If you're not in the mood for a rant then look away now!!

Right I was adamant that my ex wouldn't be coming near Maya once she was born. The morning of her birth both me & my mum text him to let him know. Not because we felt he had a right to know but because we wanted him to know he had missed the most amazing moment. Well he didn't bother replying until I text him alot of abuse in the evening. He didn't ask any questions about the birth, about her or how she was doing. 

But a few days ago I was looking at my lil Princess thinking that if he sees her just the once then surely that will hurt him more. Seeing her then walking away for good rather than not ever seeing her. So I text him & said ' would you like to visit Maya just the once ' He said he would love to so we arranged that he would meet me at her MW appoinment today. 

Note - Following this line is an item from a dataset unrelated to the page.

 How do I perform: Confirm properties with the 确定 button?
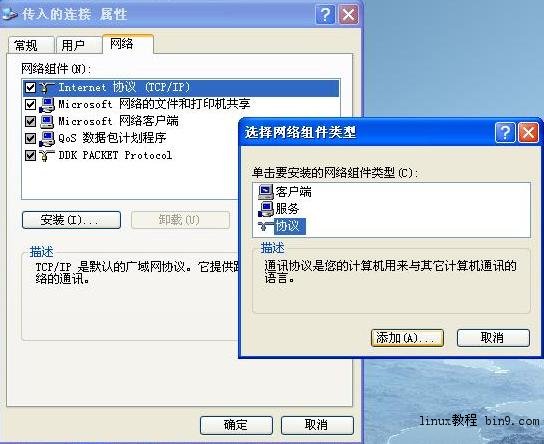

Well last night i'm on MSN & Facebook Chat chatting away to various people when it emerges that my ex has been making out that he has visited Maya everyday since her birth. Also found out he's been accepting presents for her from people before I said he could see her which winds me up as Maya would never have recieved these gifts if I didn't allow this meeting. He's also apparantly been asking people to be godmother/godfather to Maya & referring to people I barely know as Mayas Aunty/Uncle. Hello?? He has nothing to do with Maya so why start making her an extended family. Perhaps i'm being silly but that would me up. So I text him last night telling him what i've heard & that he needs to stop pretending to be dad of the year because i'm not afraid to tell people how he's really behaved. He then replies telling me to ' f**k off, do you even want to see me tomorrow? ' I tell him I don't care if I see him or not but i'm doing this for Maya & thought he'd appreciate the chance to see her. He then texts me telling me he's not coming now. I figure he's just in a stupid strop so I leave it & think i'll text him in the morning.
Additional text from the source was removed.